L’emplacement exact de la téléréalité est indécidable. La manière sociale de se sentir exister est nauséabonde : fonctionner, s’occuper, se regarder, et attendre de tout le reste la même disposition. Quoi qu’il arrive – un conflit, une soirée, « mes émotions », le monde – l’impératif est de continuer à gérer. Voilà comment le réel revêt l’uniforme, et comment on change la planète en un désert où tout se valorise, et rien ne sent. Où ce qui habite, ce qui anime, ce qui hante une chose est humilié, châtié, confiné à l’extrême. Le dérèglement climatique est un des symptômes du burn-out planétaire. Il est temps d’arrêter le massacre, et d’en finir avec le travail, de déserter pour de bon.
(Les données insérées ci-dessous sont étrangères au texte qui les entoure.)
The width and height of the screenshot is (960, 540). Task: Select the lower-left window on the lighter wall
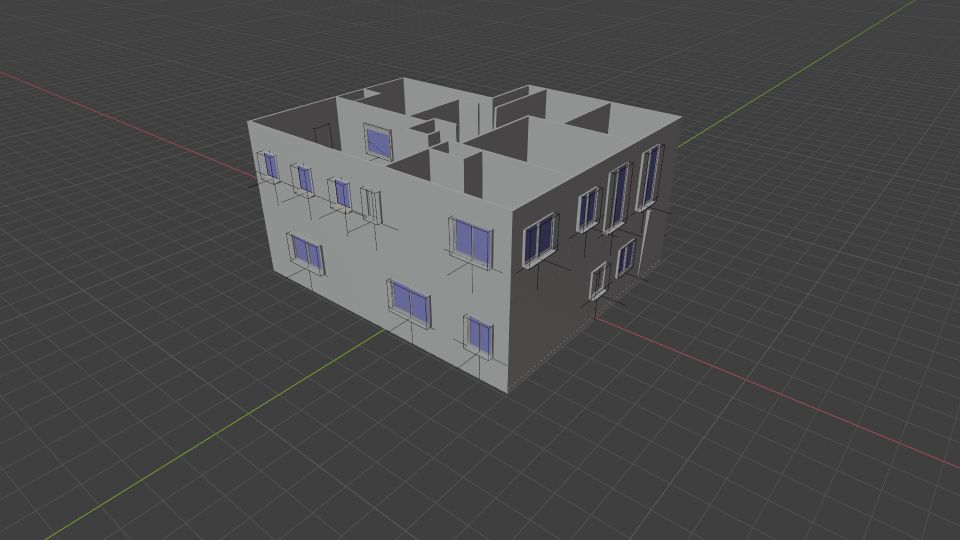(x=306, y=253)
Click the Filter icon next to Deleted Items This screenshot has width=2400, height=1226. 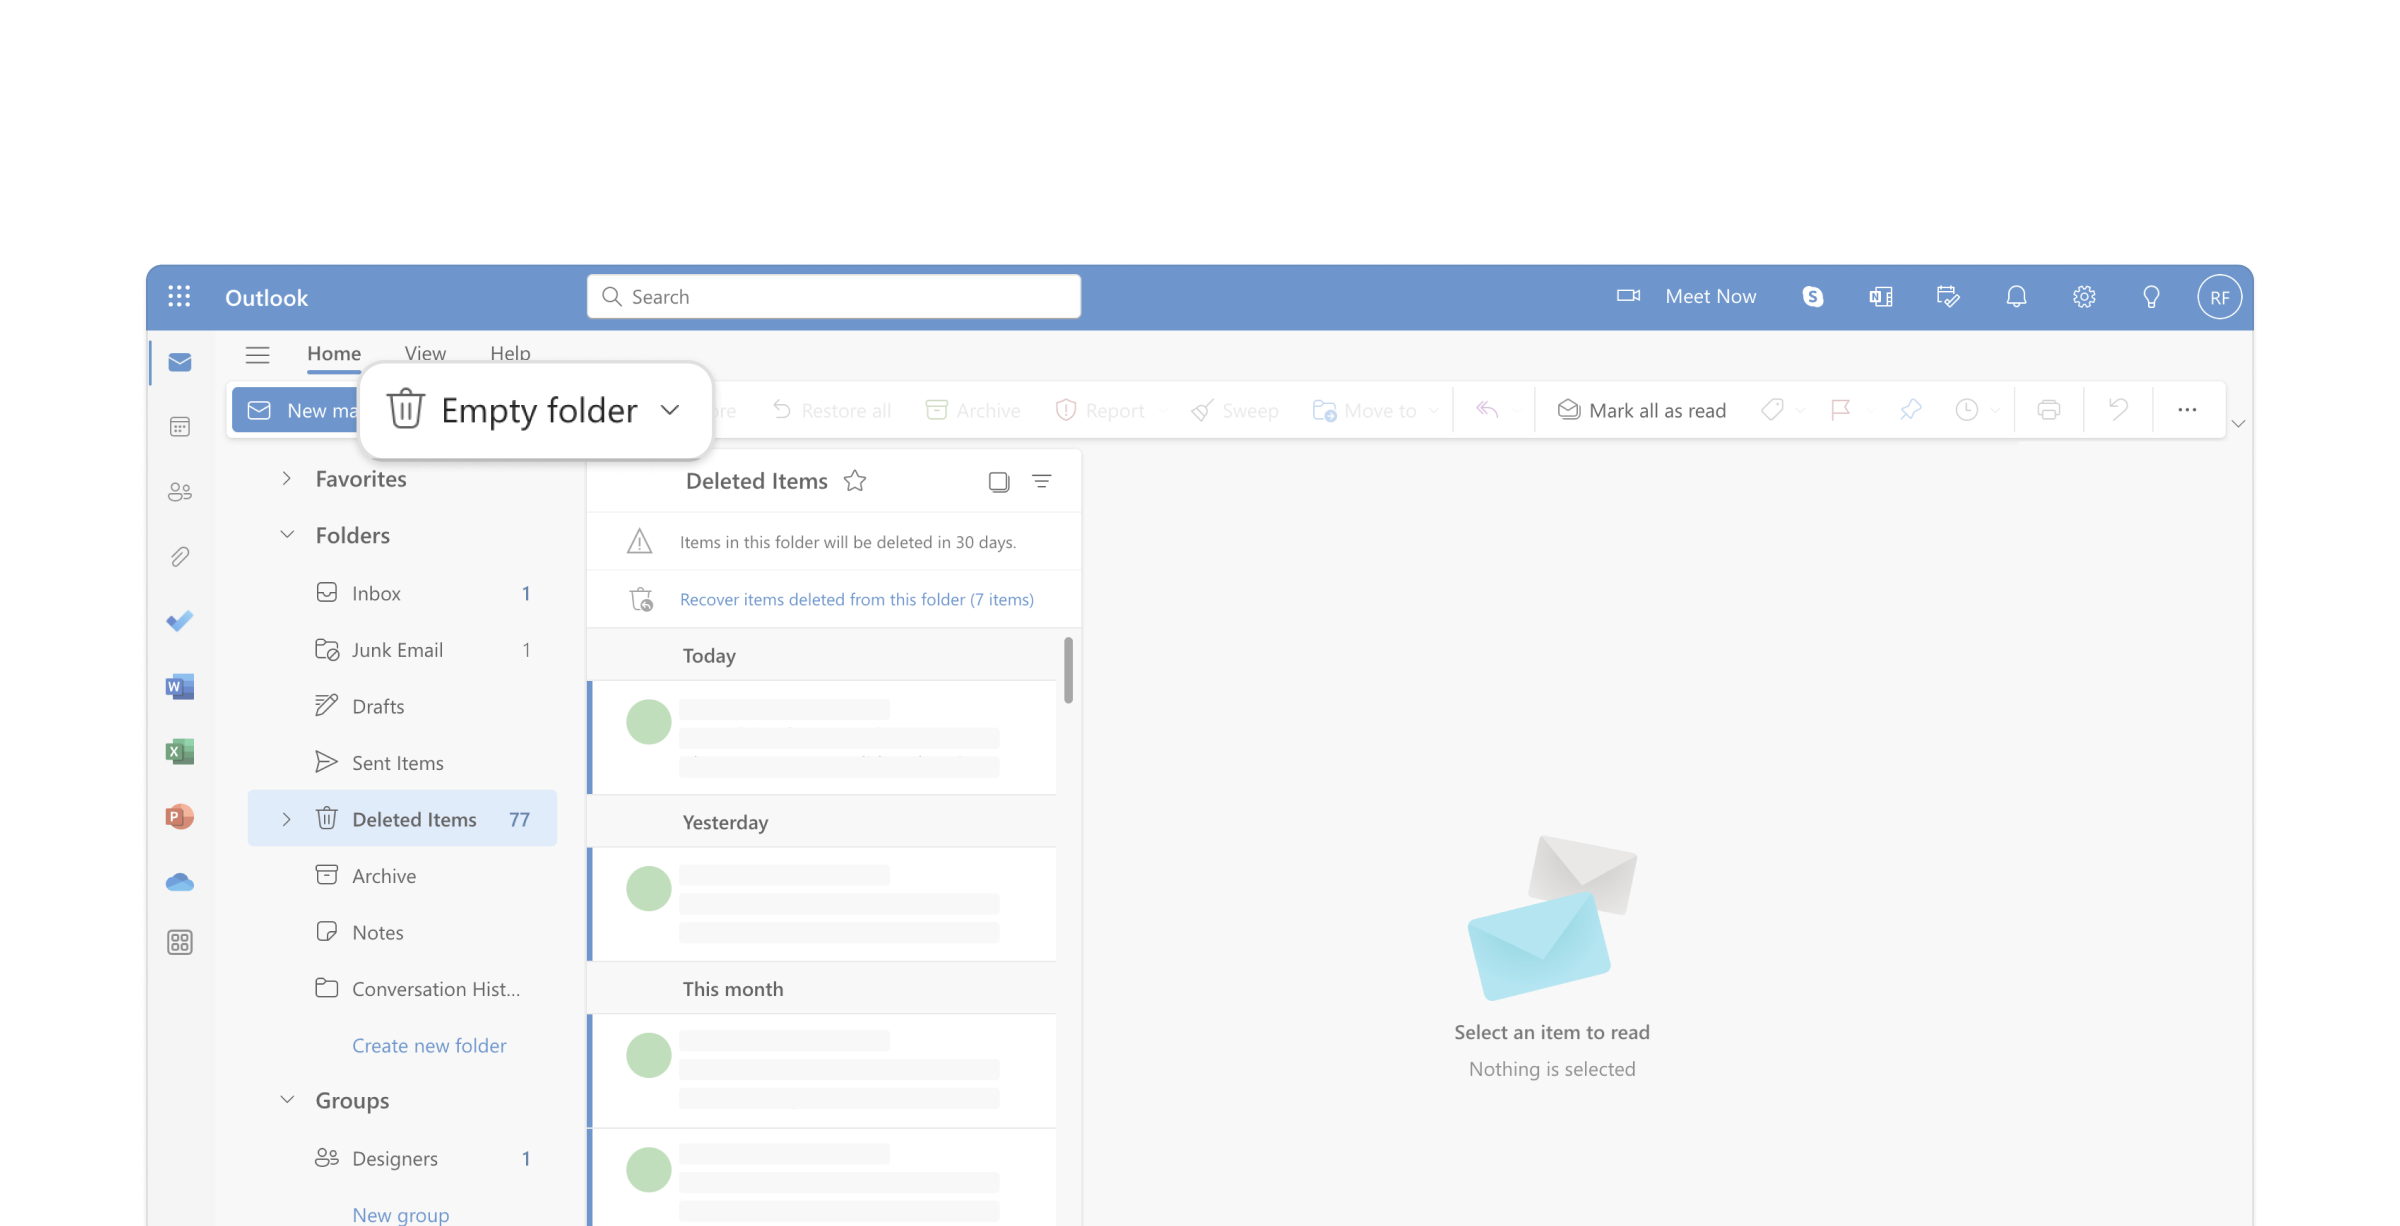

On l’aura compris, aucun fait ne peut mener au dépassement, seulement des décisions, des gestes. Oublions les passages obligés. Une décision va nécessairement à l’encontre du réel gouvernable. Un geste dit toujours : « Qu’une intensité ait lieu. » On a là le début de toute politique.

C’est ce que nous allons faire dans la rue, à Paris. Prendre des décisions. Ce monde écrase ce qu’il y a de plus noble et de plus beau. Par conséquent, plus rien ne peut nous retenir.

Une prise de lieu, une fête sauvage, un mot sur un mur… Le moindre geste peut être un commencement, dès lors qu’il admet la guerre comme son horizon.

Dans l’émeute, le refus se fait de la place, la rage n’attend plus. On devient la ville, on vit l’amitié, on précipite le temps. Ce qui se cherche dans le sexe et dans la drogue se trouve dans l’émeute. Nous sommes d’une génération assez excessive et désespérée pour, obscurément, en savoir quelque chose.

En amitié comme dans la guerre, pas d’intensité sans extension. L’émeute a lieu quand on lui trouve des prolongements incalculables, et que nul ne sait dire où ni comment elle prendra fin.

Le monde, à force de lissage et de normalisation, est devenu plat. Moment choisi pour que la Force, contenue trop longtemps, se déverse et l’inonde. Dans la joie, les larmes, les vérités, et la colère : le temps est venu d’un grand débordement.